*Consigne*: Rédigez la suite de la critique du roman Face au drapeau de Jules Verne, en reprenant juste après sa dernière phrase.

*Texte fourni*:
● ● ●

Face au drapeau, voici un titre qui annonce la couleur, les trois couleurs devrais-je même dire, Jules Verne étant bien sûr français. Et effectivement, du patriotisme, on va en avoir, notamment dans la résolution de l'intrigue, apparaissant comme particulièrement naïve, et pas très bien amenée. Mais un Jules Verne mineur, ça reste un récit d'aventures plaisant, qu'on ne s'y trompe pas. La langue est toujours aussi efficace, et l'imagination est là. Nous y suivons les déboires de Simon Hart, ingénieur enlevé en même temps que le célèbre Thomas Roch, qui aurait mis au point une sorte de super arme capable de détruire jusqu'au globe terrestre, à trop haute dose. Séquestré par le pirate Ker Karrage, il se retrouve à l'intérieur de ce que tout le monde pensait être un volcan en activité. Il se met alors à songer que, inconnu, ce port d'attache accessible uniquement en submersible est une cachette inviolable mais que, connu du monde entier, cela pourrait se transformer en souricière.

● ● ●

*Données extraites*:
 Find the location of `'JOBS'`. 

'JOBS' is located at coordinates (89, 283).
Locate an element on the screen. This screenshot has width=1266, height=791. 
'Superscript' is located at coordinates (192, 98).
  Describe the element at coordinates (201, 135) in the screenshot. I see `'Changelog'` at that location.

● ● ●

*Réponse*:
Face au drapeau est bien un roman de Jules Verne, en ce sens qu'on y retrouve des préoccupations et des thématiques qui ont déjà traversées son oeuvre. La patriotisme, donc. L'usage d'un sous-marin commandé par un personnage énigmatique, usant d'un pseudonyme. D'un point de vue de l'anticipation, rappelons que des sous-marins étaient déjà testés à l'époque d'écriture de ce roman, et qu'il n'a fait que pousser au paroxysme la soif de découverte d'armes nouvelles. L'histoire lui donnera bientôt entièrement raison. Il est à noter que Jules Verne est, en ce sens également, un précurseur : alors que la science-fiction allait bientôt se développer, et faire montre généralement d'un grand optimisme envers la science, il préfigure dans ses derniers romans la défiance qui sera celle des écrivains post ère atomique.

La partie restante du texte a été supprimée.